9 Ways To Deal With Things You Can't Control, So You Can Feel Less Stressed Every Day

The older I get, the more and more I realize that there are always going to be parts of life that are totally and utterly out of my control. In fact, learning how to just go with the flow and taking things as they come is probably the most undervalued life skill around.

As someone who compulsively makes lists, keeps a weekly agenda, and always likes to know "the plan," whether it be for an extended vacation, or a night out with friends, I can get pretty hung up on unexpected complications. Missing a movie because of a subway delay can keep me in a bad mood for hours. Not to mention the trouble I've had coping with the bigger things in life, like when I graduated college in a terrible economy, or when my grown family members decided to stop speaking, making holidays and family time a virtual nightmare. 

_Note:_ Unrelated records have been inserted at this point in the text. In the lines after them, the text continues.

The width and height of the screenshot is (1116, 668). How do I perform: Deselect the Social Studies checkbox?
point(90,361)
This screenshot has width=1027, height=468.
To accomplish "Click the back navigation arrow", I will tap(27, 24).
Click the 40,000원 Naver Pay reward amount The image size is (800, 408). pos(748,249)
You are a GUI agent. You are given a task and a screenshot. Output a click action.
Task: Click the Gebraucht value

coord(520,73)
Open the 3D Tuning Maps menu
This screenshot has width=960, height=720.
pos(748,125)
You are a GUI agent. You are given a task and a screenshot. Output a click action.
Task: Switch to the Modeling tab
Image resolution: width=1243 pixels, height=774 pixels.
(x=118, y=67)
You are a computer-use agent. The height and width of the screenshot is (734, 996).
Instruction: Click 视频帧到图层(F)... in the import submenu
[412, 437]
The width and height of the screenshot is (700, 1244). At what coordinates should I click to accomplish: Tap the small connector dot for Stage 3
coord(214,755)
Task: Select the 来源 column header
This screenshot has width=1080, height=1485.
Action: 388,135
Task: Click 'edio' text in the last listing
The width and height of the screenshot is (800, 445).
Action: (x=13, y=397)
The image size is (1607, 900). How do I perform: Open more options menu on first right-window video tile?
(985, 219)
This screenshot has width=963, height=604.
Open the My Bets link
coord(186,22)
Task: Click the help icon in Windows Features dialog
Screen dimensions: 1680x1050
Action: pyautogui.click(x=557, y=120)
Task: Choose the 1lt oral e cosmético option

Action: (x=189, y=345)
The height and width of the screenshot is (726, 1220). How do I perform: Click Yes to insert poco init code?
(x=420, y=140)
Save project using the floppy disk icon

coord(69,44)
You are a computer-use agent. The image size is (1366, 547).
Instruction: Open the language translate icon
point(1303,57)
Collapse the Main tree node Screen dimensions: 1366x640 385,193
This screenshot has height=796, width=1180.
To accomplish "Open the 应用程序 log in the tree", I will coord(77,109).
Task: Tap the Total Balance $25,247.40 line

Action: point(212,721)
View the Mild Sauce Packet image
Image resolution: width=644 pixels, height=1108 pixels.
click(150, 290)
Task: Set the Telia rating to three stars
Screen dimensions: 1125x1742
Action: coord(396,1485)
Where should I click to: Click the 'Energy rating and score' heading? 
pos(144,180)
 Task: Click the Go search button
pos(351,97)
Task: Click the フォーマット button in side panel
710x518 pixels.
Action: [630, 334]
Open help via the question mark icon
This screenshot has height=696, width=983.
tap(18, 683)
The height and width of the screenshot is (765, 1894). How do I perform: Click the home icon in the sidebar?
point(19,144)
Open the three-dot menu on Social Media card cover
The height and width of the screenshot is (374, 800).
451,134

Now that I'm approaching 30, that old adage about accepting the things we can't change truly starts to have meaning. The reality is there's so much in life that's totally out of our control, and keeping ourselves up at night thinking about that doesn't change it — it just makes us anxious and sleep deprived. If you're trying to go with the flow and worry less about the things in life you can't control, here are nine tips that should help.

1. Ask Yourself, "Can I Control This?"

Amy Clover, founder of the life coaching community site Strong Inside/Out, recommended always starting out by simply asking yourself, "Can I control this?" It almost sounds too easy, but sometimes merely asking the question is enough to give us a better perspective on the situation. "My flights delayed. It means I won't get home until 2 a.m. Can I control this? Nope." You'll be that much closer to accepting the situation.

2. Reframe Your Perspective

Leo Babuata, founder of Zen Habits, suggested always taking a step back whenever you start to feel yourself getting worked up about something you can't change. Is it really a big deal in terms of your week, your month, your year? Sometimes it might genuinely be a very significant situation and this won't necessarily make you feel better, but a lot of the time you'll realize that the thing you're stressing about — liked a rained out barbecue — isn't even all that big a deal.

3. Check Your Narrative

In a piece for Oprah.com, author and vulnerability expert Brene Brown reminded us to be mindful of the story we're telling ourselves about the situation. She noted that we'll often try to come up with ways that we could or should have done something differently, which would have ultimately changed the outcome of what happened. Brown noted that this is an unhelpful line of thinking and we should always be conscious whenever we catch ourselves going down that path.

4. Accept Imperfections

Leo Babauta said to constantly remind ourselves that the world is an imperfect place. As soon as we rid ourselves of an unattainable ideal of perfect, whether it be in our jobs, our relationships, or our families, rolling with the punches becomes a lot easier. I've found that this one is definitely a lesson that comes with time and life experience, and makes a huge difference.

5. Embrace Change

This is a personal tip that took a few major life events to truly understand. As much as I'd personally love it if a lot of things in life stayed the same — like going back to my childhood home for the holidays, or always having the same best friend, the reality is the nature of life is change. Parents grow older, childhood homes are sold, and room is made for new family members. Often times life works out in ways we absolutely never expect, and embracing this, rather than fighting it, will make life way easier.

6. Think About What You Can Control

Clover also stressed the importance of thinking about what you can control when an unexpected situation arises. Instead of melting down or having an internal tantrum when your flight gets delayed, think, "Is there any work I need to catch up on?" Or, "Is there anyone I've been meaning to call?" Acting on the things you can control will not only help ease your anxiety, but you just might find some silver linings.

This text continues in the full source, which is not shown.